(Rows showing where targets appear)
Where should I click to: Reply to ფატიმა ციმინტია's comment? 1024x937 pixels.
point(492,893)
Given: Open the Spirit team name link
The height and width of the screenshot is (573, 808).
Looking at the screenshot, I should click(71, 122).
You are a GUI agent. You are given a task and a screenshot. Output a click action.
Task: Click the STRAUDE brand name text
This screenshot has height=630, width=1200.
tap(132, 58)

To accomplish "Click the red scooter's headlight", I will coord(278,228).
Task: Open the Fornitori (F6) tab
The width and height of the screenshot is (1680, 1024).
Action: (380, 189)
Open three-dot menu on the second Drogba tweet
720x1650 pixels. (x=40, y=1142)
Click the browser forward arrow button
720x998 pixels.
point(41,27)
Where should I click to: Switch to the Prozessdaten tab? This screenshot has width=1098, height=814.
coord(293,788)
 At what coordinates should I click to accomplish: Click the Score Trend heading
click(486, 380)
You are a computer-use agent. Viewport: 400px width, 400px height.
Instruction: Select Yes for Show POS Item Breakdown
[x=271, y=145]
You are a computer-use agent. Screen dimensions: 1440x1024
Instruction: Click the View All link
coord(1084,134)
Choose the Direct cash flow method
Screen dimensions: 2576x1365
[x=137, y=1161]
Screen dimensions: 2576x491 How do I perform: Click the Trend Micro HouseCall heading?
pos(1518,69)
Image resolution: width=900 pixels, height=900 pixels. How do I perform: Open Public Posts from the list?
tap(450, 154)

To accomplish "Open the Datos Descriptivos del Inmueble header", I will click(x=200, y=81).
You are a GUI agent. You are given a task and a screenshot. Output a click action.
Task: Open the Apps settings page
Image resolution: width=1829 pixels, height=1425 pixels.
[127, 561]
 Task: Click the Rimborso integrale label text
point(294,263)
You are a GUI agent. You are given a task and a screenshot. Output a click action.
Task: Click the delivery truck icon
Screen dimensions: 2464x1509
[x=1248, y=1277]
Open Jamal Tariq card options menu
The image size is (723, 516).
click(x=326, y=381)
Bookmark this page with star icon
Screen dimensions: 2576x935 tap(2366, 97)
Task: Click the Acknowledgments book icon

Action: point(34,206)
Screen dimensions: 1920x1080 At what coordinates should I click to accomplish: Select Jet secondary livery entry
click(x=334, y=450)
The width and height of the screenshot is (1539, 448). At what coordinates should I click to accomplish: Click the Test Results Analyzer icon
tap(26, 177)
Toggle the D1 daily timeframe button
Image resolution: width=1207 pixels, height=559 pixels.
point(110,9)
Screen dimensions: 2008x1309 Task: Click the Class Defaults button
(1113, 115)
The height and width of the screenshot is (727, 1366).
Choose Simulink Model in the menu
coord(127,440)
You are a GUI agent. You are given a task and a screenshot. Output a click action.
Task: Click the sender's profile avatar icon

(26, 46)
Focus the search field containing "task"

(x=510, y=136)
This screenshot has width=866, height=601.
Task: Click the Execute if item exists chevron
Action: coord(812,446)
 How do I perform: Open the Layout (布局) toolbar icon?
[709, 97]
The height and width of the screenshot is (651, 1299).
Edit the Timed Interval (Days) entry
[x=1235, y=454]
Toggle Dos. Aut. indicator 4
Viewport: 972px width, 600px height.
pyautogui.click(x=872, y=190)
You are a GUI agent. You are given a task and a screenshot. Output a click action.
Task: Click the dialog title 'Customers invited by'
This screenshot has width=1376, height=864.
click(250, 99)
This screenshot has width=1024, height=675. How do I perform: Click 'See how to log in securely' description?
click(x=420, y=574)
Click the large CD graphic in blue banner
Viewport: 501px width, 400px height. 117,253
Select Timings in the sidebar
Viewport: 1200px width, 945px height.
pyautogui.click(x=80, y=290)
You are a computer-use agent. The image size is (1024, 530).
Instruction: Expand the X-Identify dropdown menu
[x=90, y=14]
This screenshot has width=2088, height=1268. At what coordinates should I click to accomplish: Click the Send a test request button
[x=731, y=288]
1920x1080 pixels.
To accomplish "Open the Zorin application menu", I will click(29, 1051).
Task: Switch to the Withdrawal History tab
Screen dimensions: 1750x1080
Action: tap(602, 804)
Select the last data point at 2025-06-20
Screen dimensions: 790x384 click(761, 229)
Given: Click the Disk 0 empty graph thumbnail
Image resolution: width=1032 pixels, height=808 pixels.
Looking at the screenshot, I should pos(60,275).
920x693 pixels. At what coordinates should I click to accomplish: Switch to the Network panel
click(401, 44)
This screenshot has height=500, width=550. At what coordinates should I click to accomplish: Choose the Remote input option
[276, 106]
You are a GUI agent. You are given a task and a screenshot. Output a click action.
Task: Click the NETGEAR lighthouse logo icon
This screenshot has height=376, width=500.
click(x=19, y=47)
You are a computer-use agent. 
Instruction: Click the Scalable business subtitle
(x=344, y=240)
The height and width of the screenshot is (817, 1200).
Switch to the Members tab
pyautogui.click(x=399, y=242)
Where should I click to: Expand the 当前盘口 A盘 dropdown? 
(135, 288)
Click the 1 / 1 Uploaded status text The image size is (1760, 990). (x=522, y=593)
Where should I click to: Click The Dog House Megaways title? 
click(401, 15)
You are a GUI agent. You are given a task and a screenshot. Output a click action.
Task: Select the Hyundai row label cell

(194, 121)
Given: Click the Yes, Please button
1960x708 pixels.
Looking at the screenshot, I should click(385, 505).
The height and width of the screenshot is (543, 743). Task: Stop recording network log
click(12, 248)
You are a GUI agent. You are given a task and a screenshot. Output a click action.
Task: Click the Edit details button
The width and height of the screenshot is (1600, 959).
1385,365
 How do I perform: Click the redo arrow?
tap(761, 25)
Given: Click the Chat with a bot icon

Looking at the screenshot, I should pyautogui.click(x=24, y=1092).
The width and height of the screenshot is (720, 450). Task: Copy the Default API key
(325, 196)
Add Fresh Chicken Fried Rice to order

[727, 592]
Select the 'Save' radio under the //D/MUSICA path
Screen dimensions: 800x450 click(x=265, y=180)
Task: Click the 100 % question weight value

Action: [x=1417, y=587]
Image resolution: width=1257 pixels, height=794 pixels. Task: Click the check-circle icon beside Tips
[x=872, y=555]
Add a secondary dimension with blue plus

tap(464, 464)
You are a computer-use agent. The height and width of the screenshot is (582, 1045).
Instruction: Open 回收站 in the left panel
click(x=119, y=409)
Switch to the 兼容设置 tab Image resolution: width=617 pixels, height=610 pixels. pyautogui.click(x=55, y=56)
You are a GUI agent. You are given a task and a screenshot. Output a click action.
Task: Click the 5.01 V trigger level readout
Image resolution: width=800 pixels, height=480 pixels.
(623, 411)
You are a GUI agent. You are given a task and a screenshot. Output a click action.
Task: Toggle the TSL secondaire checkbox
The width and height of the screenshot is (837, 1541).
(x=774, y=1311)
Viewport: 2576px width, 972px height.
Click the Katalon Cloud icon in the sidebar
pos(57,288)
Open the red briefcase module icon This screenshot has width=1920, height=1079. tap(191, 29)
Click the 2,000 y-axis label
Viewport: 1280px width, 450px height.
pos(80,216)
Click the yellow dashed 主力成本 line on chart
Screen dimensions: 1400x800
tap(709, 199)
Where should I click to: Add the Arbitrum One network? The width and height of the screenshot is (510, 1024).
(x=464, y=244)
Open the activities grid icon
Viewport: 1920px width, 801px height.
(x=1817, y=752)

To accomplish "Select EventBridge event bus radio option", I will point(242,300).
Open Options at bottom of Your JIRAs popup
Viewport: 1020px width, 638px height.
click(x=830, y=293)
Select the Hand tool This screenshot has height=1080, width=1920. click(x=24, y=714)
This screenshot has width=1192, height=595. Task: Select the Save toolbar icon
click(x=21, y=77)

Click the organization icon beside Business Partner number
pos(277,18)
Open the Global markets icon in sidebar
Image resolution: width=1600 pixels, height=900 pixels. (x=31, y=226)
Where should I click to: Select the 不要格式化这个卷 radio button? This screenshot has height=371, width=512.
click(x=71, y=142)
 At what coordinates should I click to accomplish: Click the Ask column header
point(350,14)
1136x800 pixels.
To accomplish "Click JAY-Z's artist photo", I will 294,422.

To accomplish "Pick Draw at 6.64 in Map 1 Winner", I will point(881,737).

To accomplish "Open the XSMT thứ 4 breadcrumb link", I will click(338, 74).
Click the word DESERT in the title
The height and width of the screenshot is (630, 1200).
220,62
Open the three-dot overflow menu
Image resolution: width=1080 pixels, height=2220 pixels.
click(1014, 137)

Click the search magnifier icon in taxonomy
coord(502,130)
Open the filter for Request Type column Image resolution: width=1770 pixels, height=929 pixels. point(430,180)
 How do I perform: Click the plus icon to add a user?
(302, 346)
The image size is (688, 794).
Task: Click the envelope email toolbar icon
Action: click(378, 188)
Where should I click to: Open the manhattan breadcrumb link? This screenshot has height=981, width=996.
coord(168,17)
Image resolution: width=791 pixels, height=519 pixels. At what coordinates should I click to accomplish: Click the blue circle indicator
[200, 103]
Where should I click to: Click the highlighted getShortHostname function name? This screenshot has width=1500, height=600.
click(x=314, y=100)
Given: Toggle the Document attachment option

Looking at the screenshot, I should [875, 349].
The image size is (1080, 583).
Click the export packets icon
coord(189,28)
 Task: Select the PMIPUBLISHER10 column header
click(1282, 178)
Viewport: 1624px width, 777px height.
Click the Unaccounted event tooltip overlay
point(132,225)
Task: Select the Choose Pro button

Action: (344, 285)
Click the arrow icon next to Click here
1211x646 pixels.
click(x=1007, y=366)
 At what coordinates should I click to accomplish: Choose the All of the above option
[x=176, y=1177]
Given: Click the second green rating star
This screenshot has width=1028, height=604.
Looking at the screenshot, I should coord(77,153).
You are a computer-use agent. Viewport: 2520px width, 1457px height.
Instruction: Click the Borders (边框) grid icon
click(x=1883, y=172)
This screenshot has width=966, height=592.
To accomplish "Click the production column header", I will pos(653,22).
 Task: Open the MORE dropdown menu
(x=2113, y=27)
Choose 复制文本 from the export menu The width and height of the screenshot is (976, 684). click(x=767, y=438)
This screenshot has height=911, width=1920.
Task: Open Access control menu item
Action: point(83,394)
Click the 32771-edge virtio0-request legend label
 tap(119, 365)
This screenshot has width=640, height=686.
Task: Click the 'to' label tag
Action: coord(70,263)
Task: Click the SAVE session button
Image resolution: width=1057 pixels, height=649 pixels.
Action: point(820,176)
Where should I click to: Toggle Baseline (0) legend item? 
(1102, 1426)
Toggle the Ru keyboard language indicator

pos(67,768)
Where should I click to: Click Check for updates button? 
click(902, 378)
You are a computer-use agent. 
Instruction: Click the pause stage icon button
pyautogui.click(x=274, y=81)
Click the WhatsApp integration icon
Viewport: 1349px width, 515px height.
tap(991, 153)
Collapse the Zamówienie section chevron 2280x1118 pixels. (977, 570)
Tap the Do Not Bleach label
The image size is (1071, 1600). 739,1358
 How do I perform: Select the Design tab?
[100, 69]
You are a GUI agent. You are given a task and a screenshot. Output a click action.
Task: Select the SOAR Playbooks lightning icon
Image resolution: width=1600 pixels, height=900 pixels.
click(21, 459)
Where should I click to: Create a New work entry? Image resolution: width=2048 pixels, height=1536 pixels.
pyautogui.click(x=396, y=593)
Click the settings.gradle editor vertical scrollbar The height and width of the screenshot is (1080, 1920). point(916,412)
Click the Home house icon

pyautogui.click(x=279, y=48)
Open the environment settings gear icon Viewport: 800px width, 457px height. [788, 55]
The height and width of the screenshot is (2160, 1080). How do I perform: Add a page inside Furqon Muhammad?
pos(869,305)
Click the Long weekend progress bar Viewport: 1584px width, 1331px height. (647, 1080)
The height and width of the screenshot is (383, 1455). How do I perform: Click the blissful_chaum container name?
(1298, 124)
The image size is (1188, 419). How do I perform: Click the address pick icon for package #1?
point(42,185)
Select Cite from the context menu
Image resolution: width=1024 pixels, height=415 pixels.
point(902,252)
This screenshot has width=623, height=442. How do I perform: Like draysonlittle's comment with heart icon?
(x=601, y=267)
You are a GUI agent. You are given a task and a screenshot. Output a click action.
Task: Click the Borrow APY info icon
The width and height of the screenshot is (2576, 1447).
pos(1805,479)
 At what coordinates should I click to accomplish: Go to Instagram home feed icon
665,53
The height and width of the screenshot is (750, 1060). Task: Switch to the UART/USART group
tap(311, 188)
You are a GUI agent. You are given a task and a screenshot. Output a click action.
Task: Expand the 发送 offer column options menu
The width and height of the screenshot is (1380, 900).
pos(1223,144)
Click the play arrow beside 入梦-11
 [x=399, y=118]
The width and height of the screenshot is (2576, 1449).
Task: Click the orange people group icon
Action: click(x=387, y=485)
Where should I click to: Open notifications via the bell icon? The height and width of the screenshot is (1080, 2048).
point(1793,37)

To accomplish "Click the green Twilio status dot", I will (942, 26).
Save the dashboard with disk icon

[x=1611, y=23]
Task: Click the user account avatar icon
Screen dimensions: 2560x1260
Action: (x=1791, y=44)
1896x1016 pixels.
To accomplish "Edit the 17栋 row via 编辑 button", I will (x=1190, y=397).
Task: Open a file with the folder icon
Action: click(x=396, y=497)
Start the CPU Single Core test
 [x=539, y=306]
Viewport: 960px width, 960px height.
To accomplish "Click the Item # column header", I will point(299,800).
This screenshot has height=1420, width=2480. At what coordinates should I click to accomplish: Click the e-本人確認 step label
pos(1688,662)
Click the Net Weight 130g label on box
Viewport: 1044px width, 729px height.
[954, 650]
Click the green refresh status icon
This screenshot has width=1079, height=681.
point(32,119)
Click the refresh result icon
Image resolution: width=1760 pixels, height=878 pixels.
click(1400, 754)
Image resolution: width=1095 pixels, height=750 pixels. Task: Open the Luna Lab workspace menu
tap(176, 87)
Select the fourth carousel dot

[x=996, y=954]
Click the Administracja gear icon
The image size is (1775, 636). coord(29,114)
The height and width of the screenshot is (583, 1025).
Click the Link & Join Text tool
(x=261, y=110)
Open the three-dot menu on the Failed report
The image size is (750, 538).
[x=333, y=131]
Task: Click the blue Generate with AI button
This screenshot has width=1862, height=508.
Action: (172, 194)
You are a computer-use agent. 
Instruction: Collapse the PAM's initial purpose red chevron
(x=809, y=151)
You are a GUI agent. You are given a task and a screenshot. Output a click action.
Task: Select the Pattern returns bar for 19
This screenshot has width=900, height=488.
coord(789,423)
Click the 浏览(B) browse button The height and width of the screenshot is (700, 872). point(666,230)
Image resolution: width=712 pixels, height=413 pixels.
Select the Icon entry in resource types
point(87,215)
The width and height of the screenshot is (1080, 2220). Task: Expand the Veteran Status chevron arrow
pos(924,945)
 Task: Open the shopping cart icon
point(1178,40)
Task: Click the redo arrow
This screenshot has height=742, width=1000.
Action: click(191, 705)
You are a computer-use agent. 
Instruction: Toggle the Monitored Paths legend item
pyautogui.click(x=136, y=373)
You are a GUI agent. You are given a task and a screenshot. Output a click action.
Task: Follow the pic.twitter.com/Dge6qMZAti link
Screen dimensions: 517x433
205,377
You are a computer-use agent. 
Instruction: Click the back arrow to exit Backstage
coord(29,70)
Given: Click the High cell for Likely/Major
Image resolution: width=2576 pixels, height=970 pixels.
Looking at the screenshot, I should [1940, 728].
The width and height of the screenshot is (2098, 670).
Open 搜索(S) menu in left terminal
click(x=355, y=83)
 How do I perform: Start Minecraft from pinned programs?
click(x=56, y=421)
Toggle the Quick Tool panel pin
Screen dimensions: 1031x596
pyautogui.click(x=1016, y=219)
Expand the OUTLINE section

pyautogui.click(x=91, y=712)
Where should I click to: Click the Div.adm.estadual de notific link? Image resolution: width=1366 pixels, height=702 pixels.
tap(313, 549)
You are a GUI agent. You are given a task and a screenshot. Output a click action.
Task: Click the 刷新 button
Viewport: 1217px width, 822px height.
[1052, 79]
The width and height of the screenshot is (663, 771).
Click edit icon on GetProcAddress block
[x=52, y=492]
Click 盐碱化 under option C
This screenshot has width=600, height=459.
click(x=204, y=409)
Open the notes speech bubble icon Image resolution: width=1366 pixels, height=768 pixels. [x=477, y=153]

[Exercise details]: Copy the data from its beginning through the line containing "point(294,263)", substituting "Command" for "Instruction" and leaving everything else unchanged.

[Result]:
Where should I click to: Reply to ფატიმა ციმინტია's comment? 1024x937 pixels.
point(492,893)
Given: Open the Spirit team name link
The height and width of the screenshot is (573, 808).
Looking at the screenshot, I should click(71, 122).
You are a GUI agent. You are given a task and a screenshot. Output a click action.
Task: Click the STRAUDE brand name text
This screenshot has height=630, width=1200.
tap(132, 58)

To accomplish "Click the red scooter's headlight", I will coord(278,228).
Task: Open the Fornitori (F6) tab
The width and height of the screenshot is (1680, 1024).
Action: (380, 189)
Open three-dot menu on the second Drogba tweet
720x1650 pixels. (x=40, y=1142)
Click the browser forward arrow button
720x998 pixels.
point(41,27)
Where should I click to: Switch to the Prozessdaten tab? This screenshot has width=1098, height=814.
coord(293,788)
 At what coordinates should I click to accomplish: Click the Score Trend heading
click(486, 380)
You are a computer-use agent. Viewport: 400px width, 400px height.
Command: Select Yes for Show POS Item Breakdown
[x=271, y=145]
You are a computer-use agent. Screen dimensions: 1440x1024
Command: Click the View All link
coord(1084,134)
Choose the Direct cash flow method
Screen dimensions: 2576x1365
[x=137, y=1161]
Screen dimensions: 2576x491 How do I perform: Click the Trend Micro HouseCall heading?
pos(1518,69)
Image resolution: width=900 pixels, height=900 pixels. How do I perform: Open Public Posts from the list?
tap(450, 154)

To accomplish "Open the Datos Descriptivos del Inmueble header", I will click(x=200, y=81).
You are a GUI agent. You are given a task and a screenshot. Output a click action.
Task: Open the Apps settings page
Image resolution: width=1829 pixels, height=1425 pixels.
[127, 561]
 Task: Click the Rimborso integrale label text
point(294,263)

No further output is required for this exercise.